C’è il mondiale dei vent’anni, il mondiale della goliardia, quello in cui finalmente si puo’ festeggiare in macchina con gli amici strombazzando il clacson a gogò. 
C’è il mondiale dei venticinque, quello della laurea o quasi, quello che distrae dalle fastidiose domande esistenziali su cosa fare da grande mentre si fa il conteggio di quanti calciatori siano piu’ giovani o piu’ vecchi di te.   
C’è il mondiale dei trent’anni, quello in cui l’entusiasmo permane ma ad ogni vittoria si festeggia un po’ di meno, perchè c’è chi ha ancora la testa di venti ma chi deve tornare a casa presto per badare al pupo. 
E tutti gli altri mondiali a venire. Che sembrano avere date fantascientifiche eppure arrivano cosi’ presto.
Indissolubilmente legati all’estate, i mondiali sono anche sole, mare, risate, zanzare, barbecue, vino bianco e flirts al chiaro di luna.

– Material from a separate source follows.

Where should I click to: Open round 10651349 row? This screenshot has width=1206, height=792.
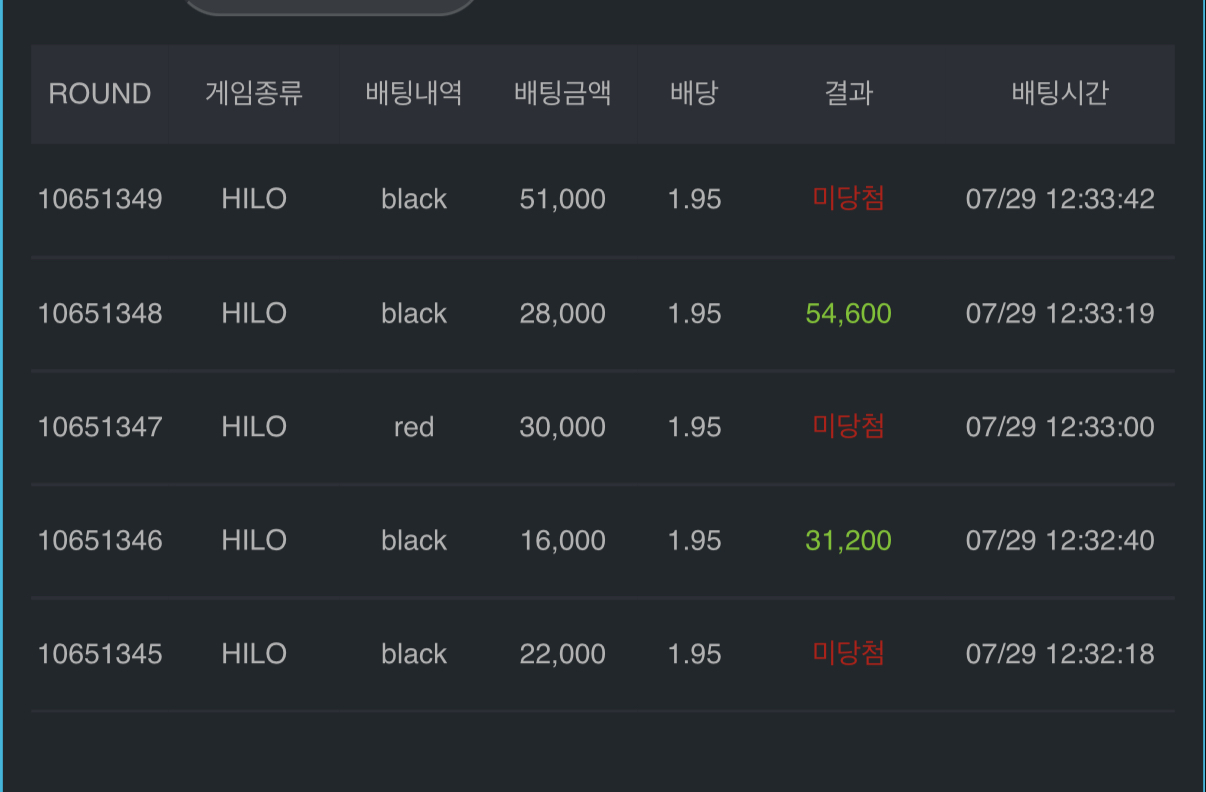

I mondiali sono un potente catalizzatore degli umori che la stagione estiva, da sempre emblema della crescita e del passaggio a volte turbolento da una fase della vita all’altra, si porta appresso. E come tante estati della nostra vita, il piu’ delle volte lasciano ferite; fosse pur solo per motivi statistici, quasi sempre i mondiali si perdono. Un maldestro errore della difesa, un rigore sbagliato e si è fuori dalla competizione. L’entusiasmo si sgonfia come una mongolfiera colpita da un proiettile vagante. Si continua a seguire le altre partite, ma non è piu’ la stessa cosa. 
I mondiali sono occasione di bilanci. Dov’ero il mondiale scorso? Con chi ero, cosa facevo? Cos’è cambiato? Domande la cui risposta, volenti o nolenti, ha spesso un retrogusto amaro. Quello del tempo che passa, che a volte sfugge dalle dita come sabbia fina e si ha l’impressione che non ci abbia poi lasciato granchè. Così come differenti scelte tattiche o una difesa leggermente più attenta o addirittura un tiro in porta mancato per pochi centimetri avrebbe portato ad un esito della competizione completamente diverso, la delusione per il mondiale perso riecheggia il rimpianto per cio’ che eravamo o il rimorso per cio’ che avremmo potuto essere (o avremmo potuto fare) ma poi non siamo stati (o non abbiamo fatto).
Ma finchè dura, l’euforia cancella le domande più annose. Tra una settimana saremo tutti li’ a tifare e a cantare cori a squarciagola. Lottando insieme agli eroi di Prandelli affinché il momento dei rimpianti non arrivi troppo presto.